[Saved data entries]
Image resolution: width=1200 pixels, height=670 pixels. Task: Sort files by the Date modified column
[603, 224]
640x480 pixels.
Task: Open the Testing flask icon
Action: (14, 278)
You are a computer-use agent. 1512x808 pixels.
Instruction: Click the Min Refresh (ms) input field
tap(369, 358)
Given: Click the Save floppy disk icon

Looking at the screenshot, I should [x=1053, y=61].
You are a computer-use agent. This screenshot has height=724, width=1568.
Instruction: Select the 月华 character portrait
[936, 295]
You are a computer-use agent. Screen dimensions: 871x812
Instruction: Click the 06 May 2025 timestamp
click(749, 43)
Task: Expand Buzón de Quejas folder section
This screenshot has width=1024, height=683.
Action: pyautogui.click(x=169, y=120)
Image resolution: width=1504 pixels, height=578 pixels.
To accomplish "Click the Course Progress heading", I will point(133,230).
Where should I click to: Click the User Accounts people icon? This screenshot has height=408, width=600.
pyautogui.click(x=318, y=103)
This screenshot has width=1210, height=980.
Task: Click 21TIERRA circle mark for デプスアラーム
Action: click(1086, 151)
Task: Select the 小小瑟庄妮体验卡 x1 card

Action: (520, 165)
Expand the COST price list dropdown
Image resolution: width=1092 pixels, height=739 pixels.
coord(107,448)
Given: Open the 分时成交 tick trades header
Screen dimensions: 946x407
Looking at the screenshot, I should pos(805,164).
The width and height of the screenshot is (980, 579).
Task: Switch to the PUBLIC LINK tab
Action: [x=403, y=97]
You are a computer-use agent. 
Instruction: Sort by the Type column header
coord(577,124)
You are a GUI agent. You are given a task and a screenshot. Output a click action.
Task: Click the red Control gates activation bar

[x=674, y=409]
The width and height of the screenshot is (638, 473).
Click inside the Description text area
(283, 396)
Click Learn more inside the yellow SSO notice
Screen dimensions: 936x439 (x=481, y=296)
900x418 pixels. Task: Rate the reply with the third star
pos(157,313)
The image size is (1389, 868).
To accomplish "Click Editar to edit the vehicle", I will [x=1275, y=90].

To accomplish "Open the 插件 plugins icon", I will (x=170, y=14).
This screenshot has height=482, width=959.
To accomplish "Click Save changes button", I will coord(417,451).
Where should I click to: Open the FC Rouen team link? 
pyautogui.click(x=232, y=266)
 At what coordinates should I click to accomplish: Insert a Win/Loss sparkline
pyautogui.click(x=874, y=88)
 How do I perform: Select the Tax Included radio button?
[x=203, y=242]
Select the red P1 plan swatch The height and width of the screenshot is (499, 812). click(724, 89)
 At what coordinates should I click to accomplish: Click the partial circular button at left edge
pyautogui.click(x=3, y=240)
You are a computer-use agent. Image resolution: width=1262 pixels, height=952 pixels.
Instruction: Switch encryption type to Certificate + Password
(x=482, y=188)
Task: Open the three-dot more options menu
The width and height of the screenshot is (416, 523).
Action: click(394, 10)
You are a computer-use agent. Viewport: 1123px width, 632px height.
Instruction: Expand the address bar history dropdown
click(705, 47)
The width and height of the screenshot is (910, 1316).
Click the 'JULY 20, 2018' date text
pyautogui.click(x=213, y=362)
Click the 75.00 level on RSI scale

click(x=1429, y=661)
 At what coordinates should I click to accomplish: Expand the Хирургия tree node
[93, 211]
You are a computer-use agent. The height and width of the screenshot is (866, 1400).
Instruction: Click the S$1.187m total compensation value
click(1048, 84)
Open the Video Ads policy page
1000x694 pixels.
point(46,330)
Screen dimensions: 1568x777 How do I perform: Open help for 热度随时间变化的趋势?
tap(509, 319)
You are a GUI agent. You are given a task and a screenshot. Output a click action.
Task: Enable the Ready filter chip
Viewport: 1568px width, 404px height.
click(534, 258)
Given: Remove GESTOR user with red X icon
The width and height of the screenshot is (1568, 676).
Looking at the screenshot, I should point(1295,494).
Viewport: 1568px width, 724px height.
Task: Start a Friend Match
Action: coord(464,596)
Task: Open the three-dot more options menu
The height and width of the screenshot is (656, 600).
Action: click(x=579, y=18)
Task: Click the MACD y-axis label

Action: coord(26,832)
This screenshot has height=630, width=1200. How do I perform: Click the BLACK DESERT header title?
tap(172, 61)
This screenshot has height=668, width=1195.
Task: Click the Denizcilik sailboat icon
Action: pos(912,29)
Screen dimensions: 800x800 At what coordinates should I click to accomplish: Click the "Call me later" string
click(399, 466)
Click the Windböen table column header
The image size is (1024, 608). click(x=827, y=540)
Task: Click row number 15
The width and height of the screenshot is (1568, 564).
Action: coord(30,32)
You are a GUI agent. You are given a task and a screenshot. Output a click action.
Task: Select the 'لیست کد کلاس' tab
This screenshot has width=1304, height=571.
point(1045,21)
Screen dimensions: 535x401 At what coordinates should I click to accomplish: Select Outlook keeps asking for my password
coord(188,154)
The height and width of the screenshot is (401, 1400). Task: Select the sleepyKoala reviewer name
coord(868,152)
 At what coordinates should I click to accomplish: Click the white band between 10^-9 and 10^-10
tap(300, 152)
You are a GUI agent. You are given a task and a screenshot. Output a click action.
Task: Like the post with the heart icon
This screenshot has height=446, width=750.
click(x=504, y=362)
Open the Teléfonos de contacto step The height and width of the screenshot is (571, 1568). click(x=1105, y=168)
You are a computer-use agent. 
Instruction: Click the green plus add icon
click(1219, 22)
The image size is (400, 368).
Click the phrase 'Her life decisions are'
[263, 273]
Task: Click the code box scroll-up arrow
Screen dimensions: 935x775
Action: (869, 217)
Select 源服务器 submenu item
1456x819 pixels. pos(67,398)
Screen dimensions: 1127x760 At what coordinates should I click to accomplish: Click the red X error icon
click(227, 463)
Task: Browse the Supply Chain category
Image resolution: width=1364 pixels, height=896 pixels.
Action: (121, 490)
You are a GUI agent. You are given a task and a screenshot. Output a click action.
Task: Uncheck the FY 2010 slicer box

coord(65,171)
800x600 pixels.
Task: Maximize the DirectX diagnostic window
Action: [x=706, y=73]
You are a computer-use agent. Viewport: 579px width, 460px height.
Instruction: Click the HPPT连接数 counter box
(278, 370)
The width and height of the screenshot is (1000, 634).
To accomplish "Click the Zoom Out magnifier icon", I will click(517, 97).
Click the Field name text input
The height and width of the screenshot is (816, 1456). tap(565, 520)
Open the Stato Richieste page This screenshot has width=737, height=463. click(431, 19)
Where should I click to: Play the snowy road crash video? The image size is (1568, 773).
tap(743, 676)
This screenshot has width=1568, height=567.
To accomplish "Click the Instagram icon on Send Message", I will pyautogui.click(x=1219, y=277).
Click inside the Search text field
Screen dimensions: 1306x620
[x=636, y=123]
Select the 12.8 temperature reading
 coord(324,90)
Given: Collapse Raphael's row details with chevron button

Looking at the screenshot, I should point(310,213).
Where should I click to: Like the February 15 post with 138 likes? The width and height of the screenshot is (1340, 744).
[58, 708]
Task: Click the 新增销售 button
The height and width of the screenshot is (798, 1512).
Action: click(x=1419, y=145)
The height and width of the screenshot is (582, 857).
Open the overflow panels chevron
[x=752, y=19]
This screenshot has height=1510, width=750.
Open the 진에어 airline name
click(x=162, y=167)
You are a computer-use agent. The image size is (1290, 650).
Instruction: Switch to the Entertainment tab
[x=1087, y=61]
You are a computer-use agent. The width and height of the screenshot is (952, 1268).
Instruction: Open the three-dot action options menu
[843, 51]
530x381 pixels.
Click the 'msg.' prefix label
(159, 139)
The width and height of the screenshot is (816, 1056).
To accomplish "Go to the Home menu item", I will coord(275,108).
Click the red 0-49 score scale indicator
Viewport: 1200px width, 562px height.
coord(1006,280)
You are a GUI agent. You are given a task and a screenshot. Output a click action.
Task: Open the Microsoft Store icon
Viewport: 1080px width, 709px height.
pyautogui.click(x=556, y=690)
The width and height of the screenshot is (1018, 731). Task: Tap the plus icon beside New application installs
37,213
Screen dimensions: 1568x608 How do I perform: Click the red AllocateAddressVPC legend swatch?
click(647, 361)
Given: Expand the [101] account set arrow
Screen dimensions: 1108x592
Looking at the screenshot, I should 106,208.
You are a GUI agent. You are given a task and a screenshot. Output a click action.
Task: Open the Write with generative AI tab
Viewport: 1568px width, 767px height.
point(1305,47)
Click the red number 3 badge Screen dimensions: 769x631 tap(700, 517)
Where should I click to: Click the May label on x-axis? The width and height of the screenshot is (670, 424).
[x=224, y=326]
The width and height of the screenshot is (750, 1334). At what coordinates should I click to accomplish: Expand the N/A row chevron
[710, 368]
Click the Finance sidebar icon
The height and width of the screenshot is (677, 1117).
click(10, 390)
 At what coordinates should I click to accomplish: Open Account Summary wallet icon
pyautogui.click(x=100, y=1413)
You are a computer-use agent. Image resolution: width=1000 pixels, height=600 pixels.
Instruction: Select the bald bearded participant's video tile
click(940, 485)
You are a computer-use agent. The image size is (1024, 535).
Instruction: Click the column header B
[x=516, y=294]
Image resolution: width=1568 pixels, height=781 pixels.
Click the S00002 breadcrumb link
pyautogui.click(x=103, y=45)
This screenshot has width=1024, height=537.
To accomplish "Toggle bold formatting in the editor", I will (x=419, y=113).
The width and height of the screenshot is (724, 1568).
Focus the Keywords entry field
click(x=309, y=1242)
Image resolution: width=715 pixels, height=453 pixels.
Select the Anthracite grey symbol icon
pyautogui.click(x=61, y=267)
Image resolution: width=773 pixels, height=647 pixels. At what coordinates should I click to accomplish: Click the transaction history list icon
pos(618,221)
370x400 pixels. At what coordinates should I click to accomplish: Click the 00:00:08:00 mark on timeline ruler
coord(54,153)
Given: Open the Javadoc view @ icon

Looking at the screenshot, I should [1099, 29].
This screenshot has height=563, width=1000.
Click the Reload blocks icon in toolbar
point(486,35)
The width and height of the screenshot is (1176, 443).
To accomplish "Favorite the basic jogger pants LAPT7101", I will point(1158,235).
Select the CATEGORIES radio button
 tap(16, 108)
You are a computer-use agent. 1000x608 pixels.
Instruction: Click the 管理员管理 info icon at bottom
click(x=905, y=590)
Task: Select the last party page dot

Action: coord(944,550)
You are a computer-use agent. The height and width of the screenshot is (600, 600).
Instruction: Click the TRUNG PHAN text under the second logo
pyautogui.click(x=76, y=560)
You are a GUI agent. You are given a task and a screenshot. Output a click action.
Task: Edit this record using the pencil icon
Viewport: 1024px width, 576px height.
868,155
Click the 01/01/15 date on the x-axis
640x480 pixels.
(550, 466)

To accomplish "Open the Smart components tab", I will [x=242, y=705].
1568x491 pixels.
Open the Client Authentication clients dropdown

WHAT NEEDS TO BE DONE: Every line of the records above where the string "arrow" is found should be copied.

WRITTEN ANSWER:
Task: Click the code box scroll-up arrow
Given: Expand the [101] account set arrow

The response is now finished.